O contágio da esperança

Esperança não se trata de mágica, nem de formulações fáceis. Mas de uma séria trajetória de vidas, despedaçando o bloco histórico da maldade, pela plantação e cultivo de novos jardins, a partir do rigor ético pessoal fraterno, alicerçando os vínculos sociais, materializando-os em novas instituições garantidoras do bem coletivo.

 

A imagem cristã de Jesus Ressuscitado reveste-se de grande força simbólica para o enfrentamento da crise que estamos a deparar. Afinal, Ressuscitado e Crucificado são a mesma pessoa. Revela a vitória da bondade sobre a tirania, da sabedoria sobre o obscurantismo, da solidariedade sobre a avareza, da verdade sobre a mentira, da insistência da vida sobre a morte. Esperança é o chamado destinado, em primeiras pessoas, aos cristãos e cristãs de todo o mundo.

 

O Crucificado vive em si injusta privação. Em seguida, sofre o terror da tortura e do escárnio. Por fim, padece pelo abandono. Mas mantém a centralidade do seu ser. É a unidade com seu centro vital que lhe faz capaz de atravessar o inferno para chegar à outra margem do rio, ressuscitando.

 

Portanto, esperança tem a ver com unidades. Indiferença é terreno para desesperos e revoltas. Unidades não existem no plano abstrato. Unidades não acontecem por acaso; são fenômenos concretos resultado de múltiplas determinações, de múltiplos esforços de novas sínteses. A pandemia, ao confinar pessoas em casa, não as confina em um mesmo padrão de qualidade. Há quem esteja em casa refreando o ritmo frenético da vida, apoiado no bem-estar do seu lar, desfrutando da companhia de familiares e usufruindo de desmesurados recursos materiais e financeiros. Ao mesmo tempo, nestes dias de tanta angústia e dificuldades, há uma enormidade de trabalhadores e trabalhadoras temendo pela vida e pelo desemprego, pela ausência de uma ampla e consistente rede de proteção social que lhes garanta o necessário para uma sobrevivência digna. São habitantes das periferias, das favelas, dos abrigos, das ruas e dos campos de refugiados em todo o Planeta. Não se pode falar em unidades com essa discrepância econômica abissal, onde uma enormidade de pessoas está excluída da globalização neoliberal, pelo contrário, sofrendo os danos pela ausência de renda digna, de direitos básicos e de garantias de proteção social.

....

▶ Com base nas informações:
- 1) Segundo o texto sobre o contágio da esperança, o que constitui terreno para desesperos e revoltas?
- 2) Dê prosseguimento ao texto sobre o contágio da esperança a partir de sua última frase.
As entradas a seguir não têm relação com o texto.

[Entradas de dados salvas]
....

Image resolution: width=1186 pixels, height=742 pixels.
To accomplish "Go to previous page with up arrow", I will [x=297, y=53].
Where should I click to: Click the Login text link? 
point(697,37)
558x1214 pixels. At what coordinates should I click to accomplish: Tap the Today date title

....

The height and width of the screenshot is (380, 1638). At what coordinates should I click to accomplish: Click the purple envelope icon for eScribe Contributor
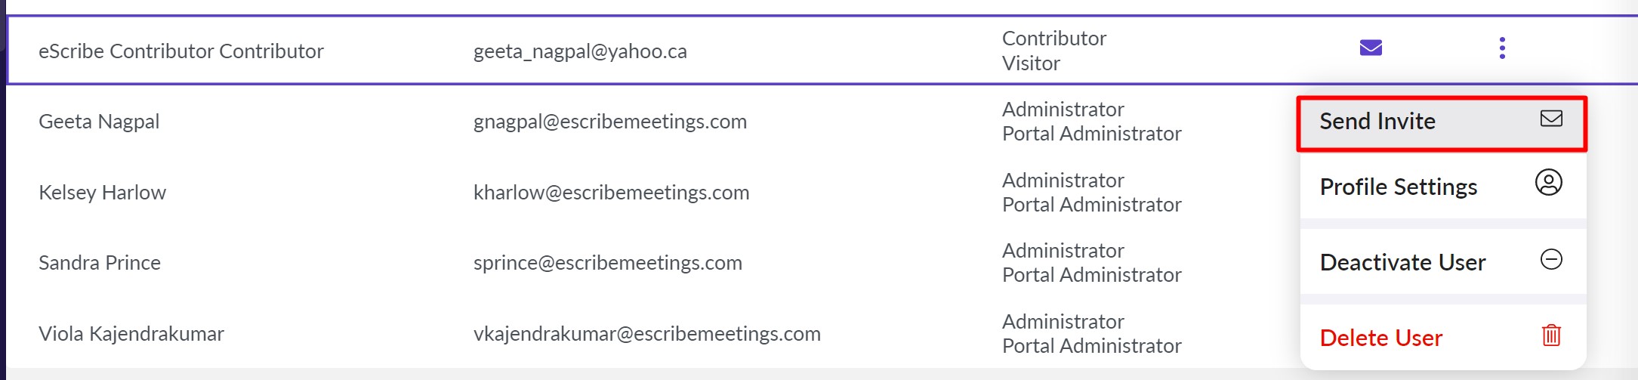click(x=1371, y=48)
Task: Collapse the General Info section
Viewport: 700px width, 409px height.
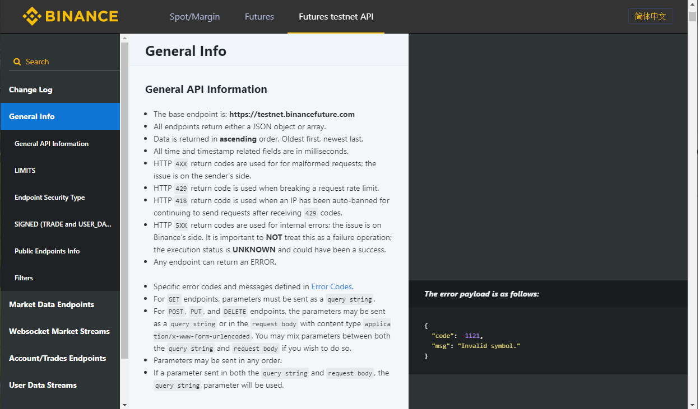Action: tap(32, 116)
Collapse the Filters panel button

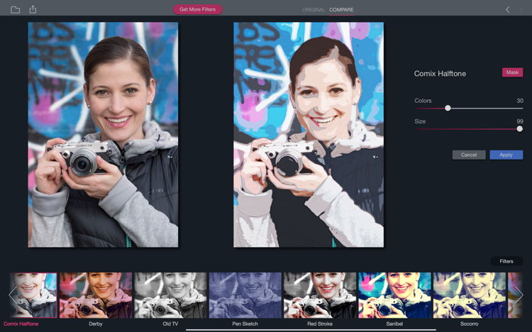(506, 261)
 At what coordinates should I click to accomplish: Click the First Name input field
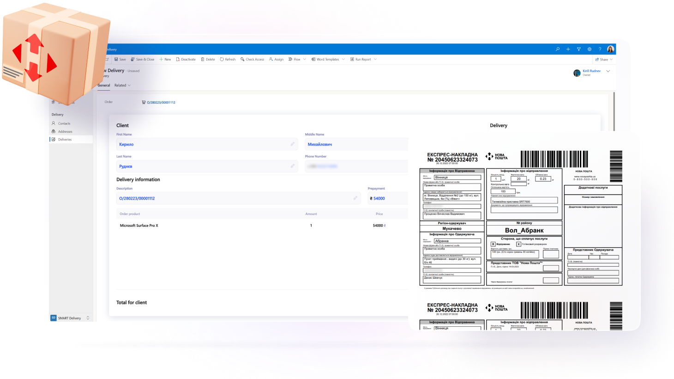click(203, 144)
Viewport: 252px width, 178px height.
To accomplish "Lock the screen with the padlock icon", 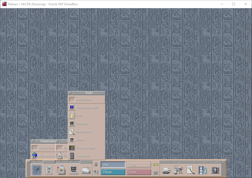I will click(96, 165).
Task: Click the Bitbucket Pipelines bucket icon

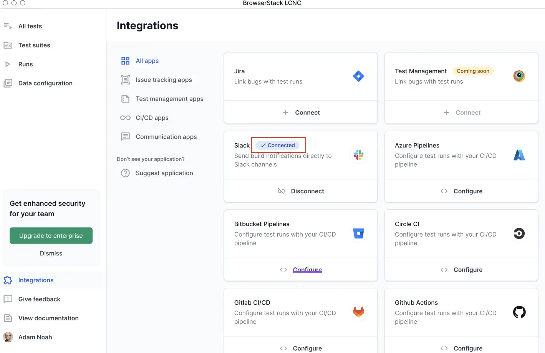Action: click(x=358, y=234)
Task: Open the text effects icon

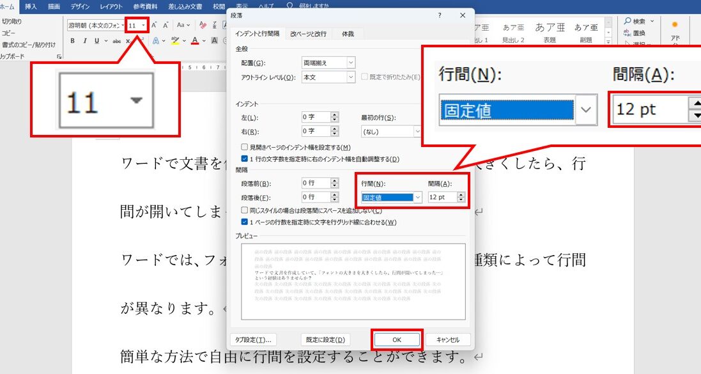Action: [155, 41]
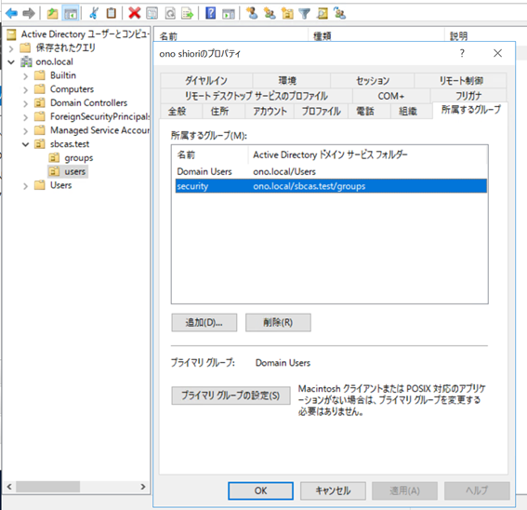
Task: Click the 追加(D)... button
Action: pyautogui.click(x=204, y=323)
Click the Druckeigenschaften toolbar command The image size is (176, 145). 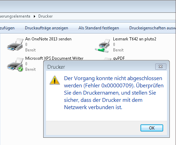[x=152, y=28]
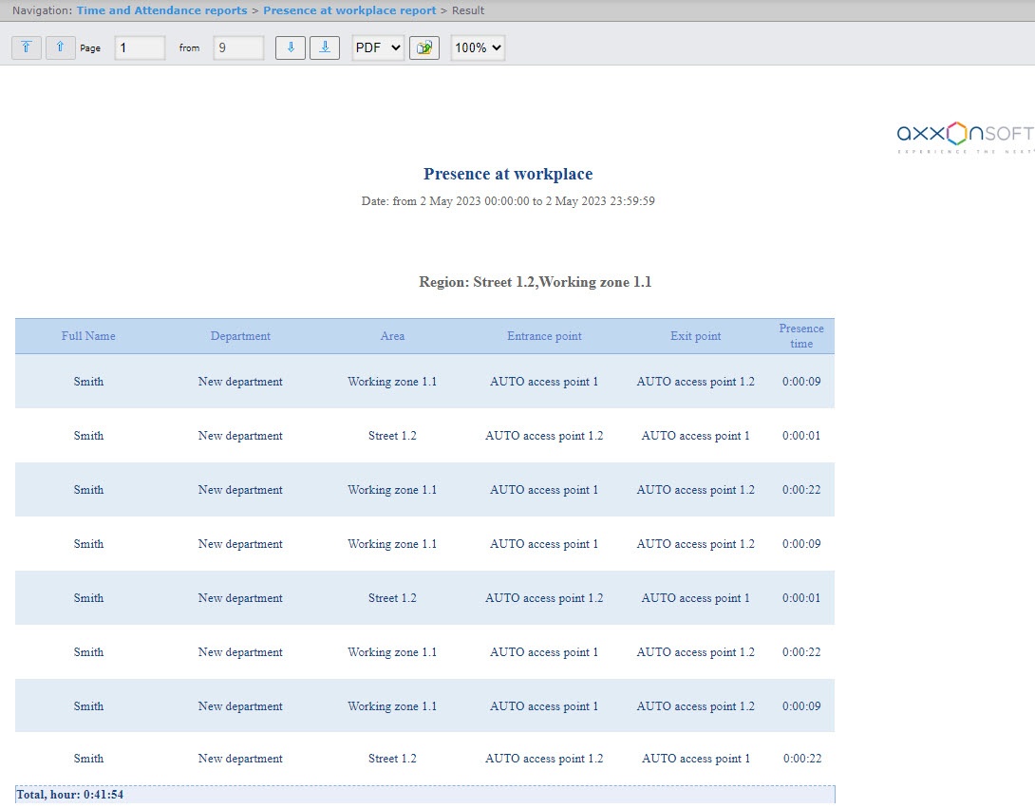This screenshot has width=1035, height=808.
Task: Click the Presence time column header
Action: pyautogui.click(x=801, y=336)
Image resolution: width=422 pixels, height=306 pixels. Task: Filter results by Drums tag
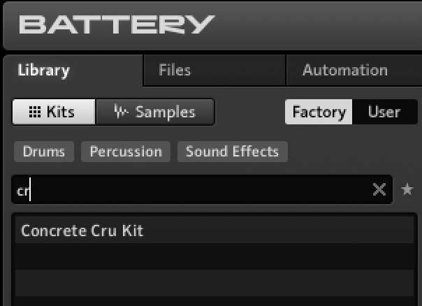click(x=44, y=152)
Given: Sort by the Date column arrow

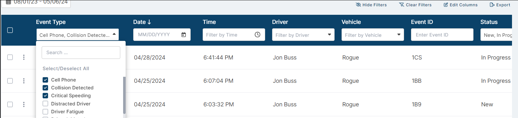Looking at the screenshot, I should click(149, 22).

....

▶ Respostas por tarefa:
- 1) A indiferença.

- 2)
 

É atribuída ao arcebispo de Olinda e Recife, Dom Hélder Câmara (1909-1999), a seguinte sentença proferida nos anos de chumbo da ditadura militar brasileira (1964-1985): “Quando dou esmolas aos pobres, chamam-me de santo. Quando questiono sobre as causas injustas geradoras da pobreza, chamam-me de comunista”. Por sua vez, o Papa Francisco em recente carta endereçada aos Movimentos Sociais e Organizações Populares, em 12 de abril passado, denuncia que as soluções do Mercado não chegam às periferias, com o agravante que a globalização financeira neoliberal desmantelou os sistemas de proteção social de diversas nações impondo a privatização dos sistemas de saúde como da previdência social: “Eu sei que muitas vezes não são reconhecidos adequadamente porque, para o sistema capitalista, vocês são verdadeiramente invisíveis. Além disso, são vistos com suspeita por reivindicarem seus direitos, por meio da organização popular, em vez de ficarem resignados à espera de ver se cai alguma migalha das mãos daqueles que detêm o poder econômico”.

 

Esperança e unidades têm a ver com organização. Arregaçar as mangas e trabalhar junto com famílias, bairros, categorias sociais, na luta para um novo tempo de justiça social distributiva. Esperança e unidades têm a ver com pedagogias libertadoras, aprendizagens e questionamentos.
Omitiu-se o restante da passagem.